La Comisión del Bicentenario de Goya aún no se ha reunido

El Bicentenario de Goya en punto muerto: Cuatro meses de parálisis administrativa

A pesar de la relevancia histórica que supone el 200 aniversario del fallecimiento de Francisco de Goya en 2028, la maquinaria institucional parece haberse detenido poco después de arrancar. Aunque el Consejo de Ministros dio luz verde a la creación de la Comisión Nacional para esta conmemoración el pasado 3 de febrero, el órgano colegiado aún no ha celebrado su primera sesión. Esta inactividad, que ya se prolonga por más de 120 días, contrasta con la urgencia que el Ministerio de Cultura mostró inicialmente para coordinar este evento de proyección internacional.

La información, obtenida a través de una consulta al Portal de Transparencia, revela un escenario de estancamiento burocrático. Hasta la fecha, no se ha llevado a cabo la reunión constitutiva del Pleno, lo que bloquea automáticamente la designación de vocalías, la formación de la Comisión Ejecutiva y la activación de los comités especializados. Sin esta estructura base, el proyecto carece de la operatividad necesaria para transformar las intenciones en acciones concretas sobre el legado del genio de Fuendetodos.

Presupuestos inciertos y una estructura pendiente de validación

Uno de los factores determinantes en este letargo es la ausencia de una partida presupuestaria específica. El Ministerio de Cultura ha vinculado la dotación económica de la efeméride a la aprobación de los Presupuestos Generales del Estado de 2026, lo que deja al Bicentenario en una situación de interinidad financiera. Esta falta de recursos tangibles impide avanzar en la contratación de servicios o en la ejecución de las fases iniciales de la programación cultural.

En cuanto a la gobernanza de este ambicioso proyecto, el diseño institucional es de alto nivel, pero actualmente solo existe sobre el papel:

  • Presidencia de Honor: Ostentada por Sus Majestades los Reyes.
  • Presidencia del Gobierno: A cargo de Pedro Sánchez para liderar el órgano.
  • Vicepresidencias: Repartidas entre los titulares de Cultura, Asuntos Exteriores y Política Territorial.
  • Vocalías Natas: Representantes ya identificados de las principales instituciones culturales, a la espera de sumar a figuras de prestigio del ámbito privado.

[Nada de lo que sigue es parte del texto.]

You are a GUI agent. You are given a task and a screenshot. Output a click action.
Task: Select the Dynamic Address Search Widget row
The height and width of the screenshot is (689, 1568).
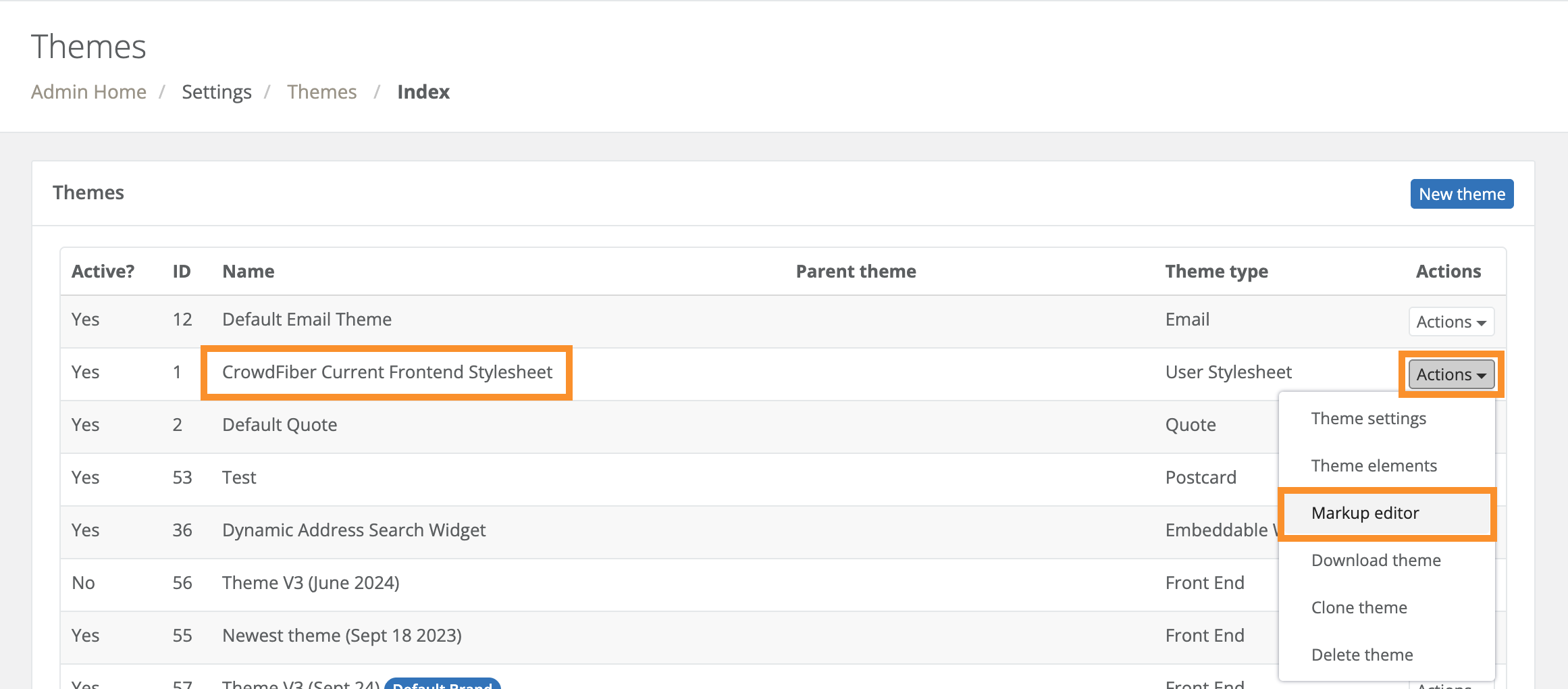click(x=354, y=530)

Zaragoza y Madrid: El contraste entre la puesta en escena y la realidad

Resulta paradójico que, mientras la gestión administrativa se encuentra congelada, el pasado 28 de mayo se celebrara un acto solemne de presentación en la Cartuja de Aula Dei en Zaragoza. En este emplazamiento, fundamental por albergar obras de juventud del artista, el ministro Ernest Urtasun y el presidente de Aragón, Jorge Azcón, escenificaron un compromiso político que, por ahora, no se ha traducido en reuniones de trabajo efectivas.

A pesar de la parálisis central, ya se han definido los nombres que deben guiar el discurso artístico de la efeméride. El equipo de comisarios cuenta con especialistas de la talla de Concha Lomba, Alfonso Palacio (Museo del Prado), Eva Alquézar (Museo de Zaragoza) y Rocío García Ipiña. Su labor será fundamental para vertebrar las dos sedes principales de la conmemoración:

  • Madrid: El Museo del Prado profundizará en las facetas menos exploradas de la producción de Goya, mientras que la Galería de Colecciones Reales se centrará en sus primeros años en la Corte.
  • Zaragoza: Además de las exposiciones en el Palacio de la Aljafería, se proyecta el nuevo Centro Goya en la Plaza del Pilar, un espacio destinado a reivindicar la identidad aragonesa del pintor.

El desafío de una coordinación global sin fecha de inicio

La finalidad última de esta Comisión es actuar como un puente de colaboración entre administraciones nacionales e internacionales. Goya no es solo un patrimonio español, sino un referente de la modernidad pictórica mundial. Sin embargo, la demora en la constitución de los órganos de seguimiento pone en riesgo la capacidad de España para liderar una programación que debería ser el epicentro cultural de 2028.

La vigencia del mensaje de Goya —su visión crítica de la sociedad y su innovación formal— requiere una planificación que trascienda la mera declaración de intenciones. La comunidad cultural espera que el compromiso expresado en la capital aragonesa se materialice próximamente en una agenda de trabajo real, que permita que la figura de Francisco de Goya reciba el homenaje que su universalidad merece.